What is the number of lines in these records that hold the word "Council"? Reply with that number alone.
+++ Supplied material +++
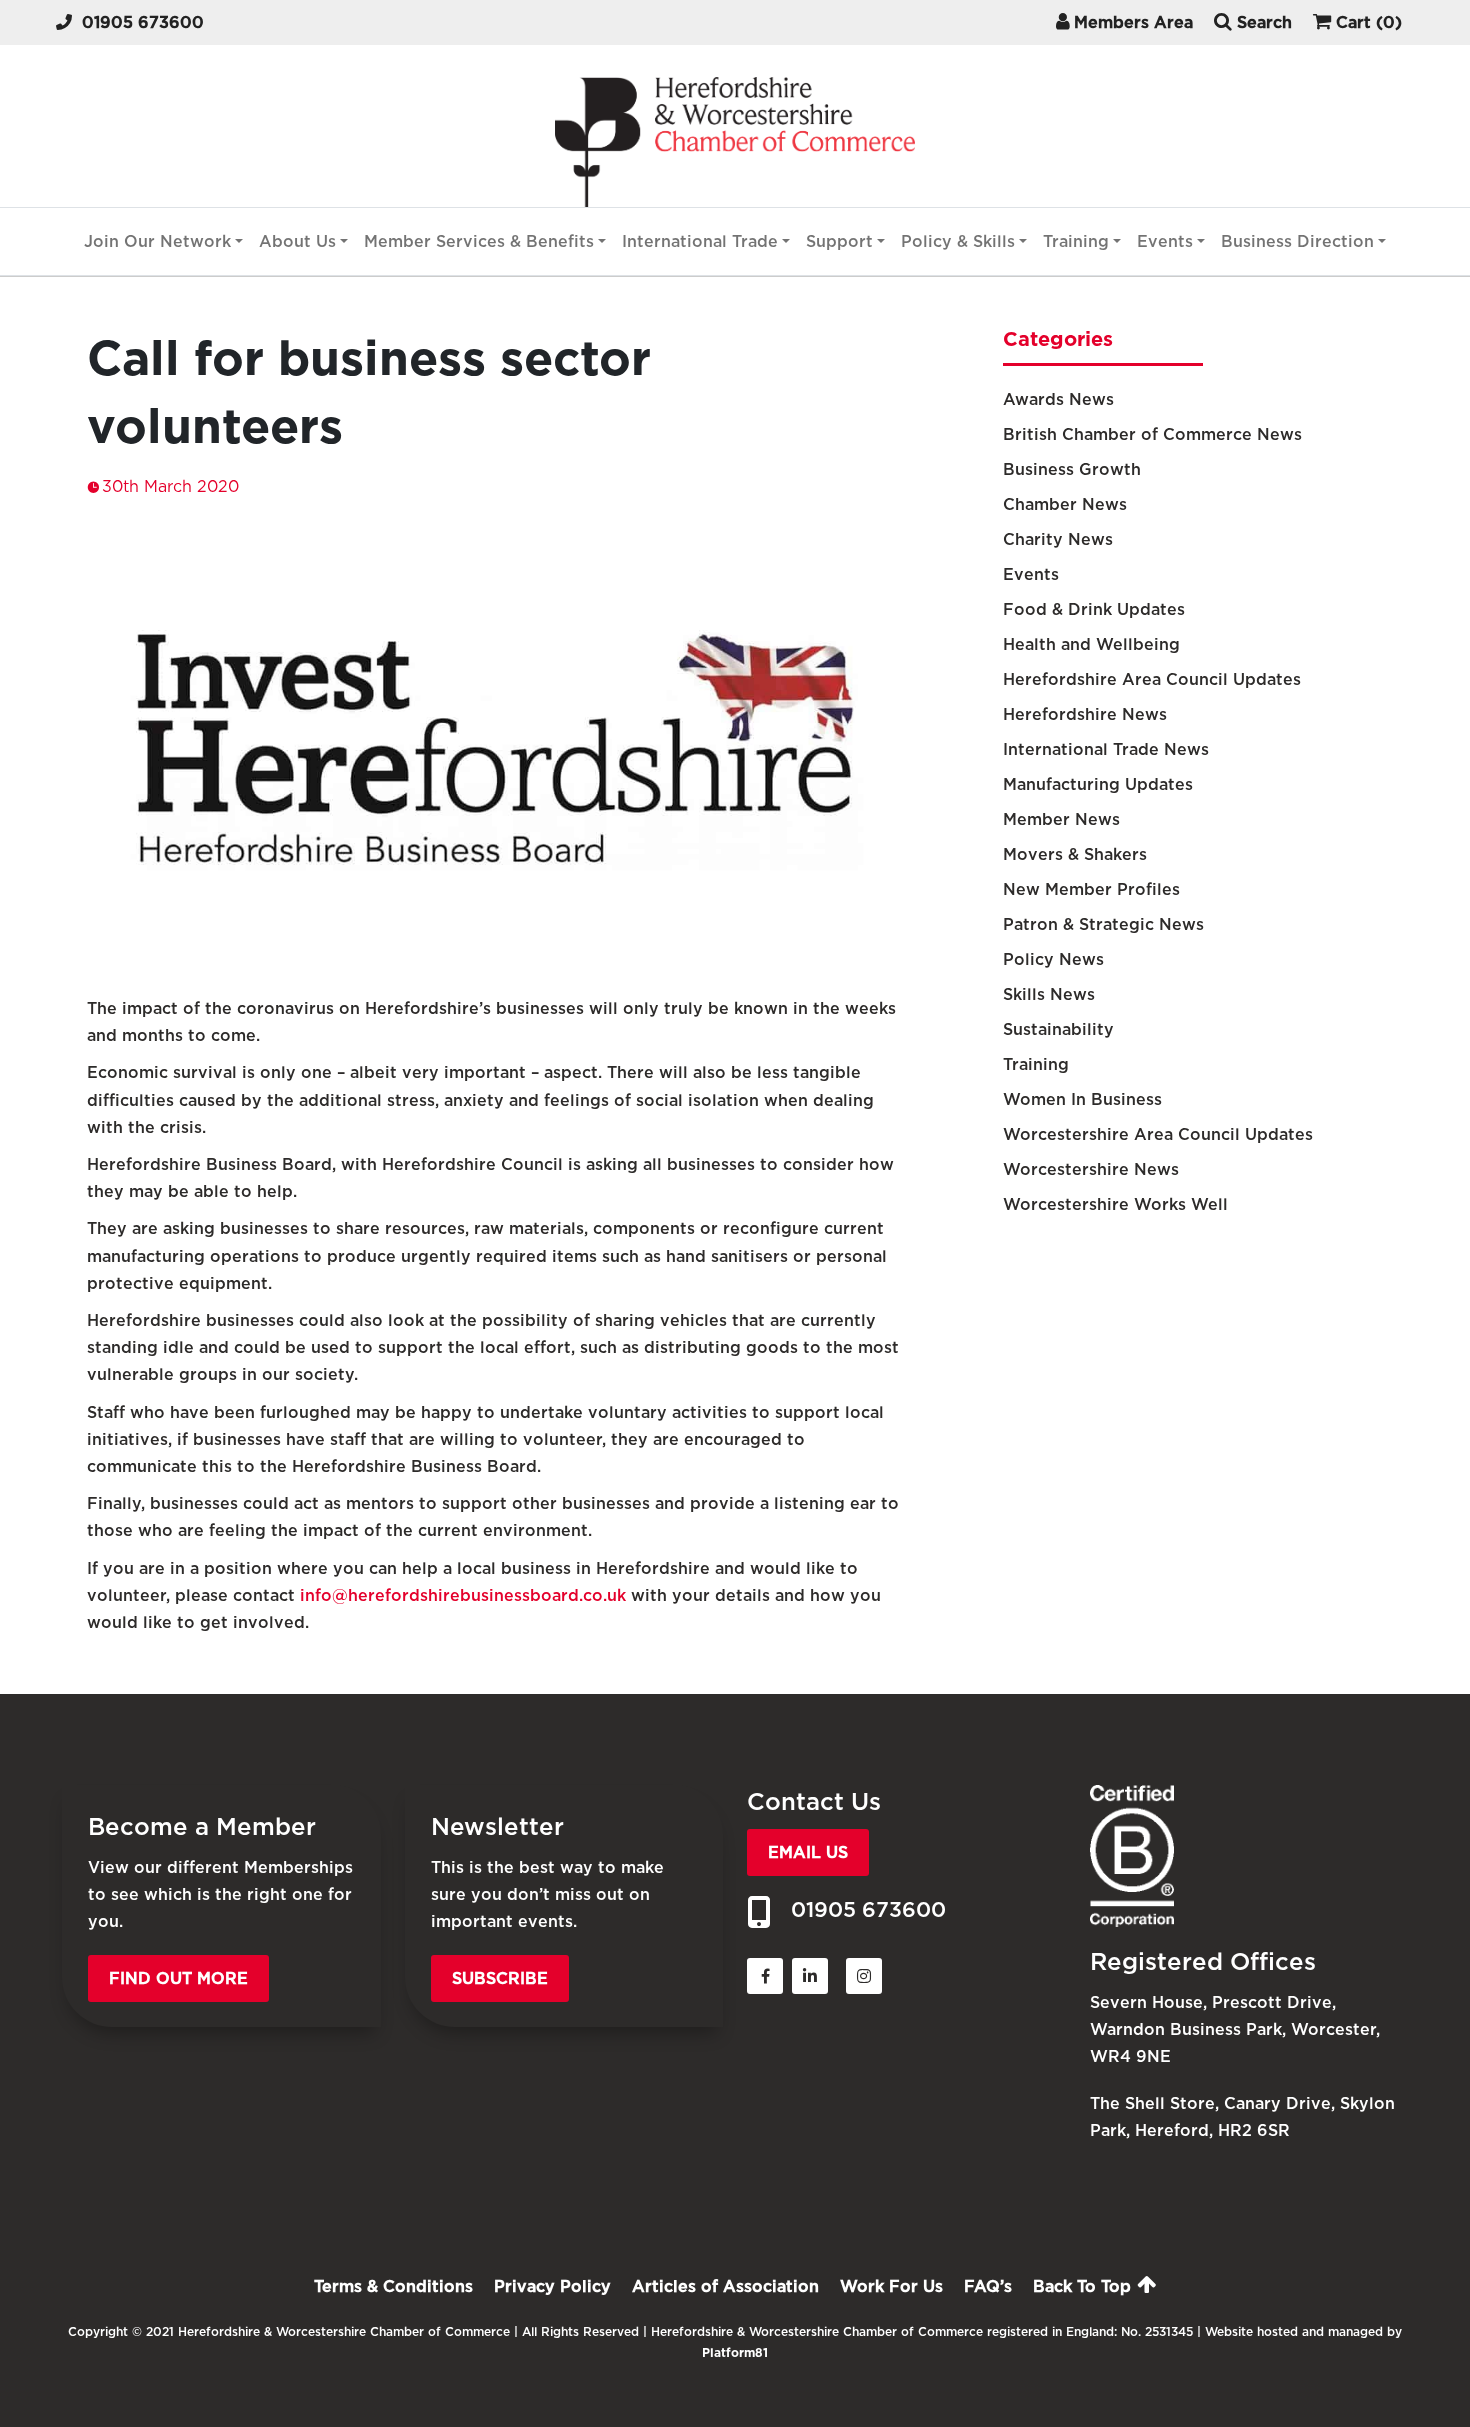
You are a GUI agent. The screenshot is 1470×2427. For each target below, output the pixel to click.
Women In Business (1082, 1099)
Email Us (808, 1852)
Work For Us (891, 2286)
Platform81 (735, 2352)
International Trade (700, 241)
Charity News (1058, 539)
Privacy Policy (552, 2286)
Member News (1061, 819)
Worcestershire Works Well (1115, 1204)
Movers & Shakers (1075, 854)
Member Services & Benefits (479, 241)
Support (839, 241)
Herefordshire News (1085, 714)
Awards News (1058, 399)
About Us (297, 241)
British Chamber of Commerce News (1152, 434)
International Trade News (1106, 749)
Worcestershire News (1091, 1169)
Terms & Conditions (393, 2286)
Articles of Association (725, 2286)
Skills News (1049, 994)
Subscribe (500, 1978)
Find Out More (178, 1978)
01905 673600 (143, 22)
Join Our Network (157, 241)
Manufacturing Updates (1098, 784)
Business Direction (1297, 241)
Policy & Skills (958, 241)
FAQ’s (988, 2286)
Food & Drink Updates (1094, 609)
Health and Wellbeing (1091, 644)
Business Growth (1072, 469)
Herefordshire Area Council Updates (1152, 679)
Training (1076, 241)
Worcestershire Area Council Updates (1158, 1134)
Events (1165, 241)
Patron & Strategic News (1103, 924)
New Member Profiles (1091, 889)
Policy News (1053, 959)
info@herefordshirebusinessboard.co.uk (463, 1595)
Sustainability (1058, 1029)
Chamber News (1065, 504)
+++
● Answer box:
2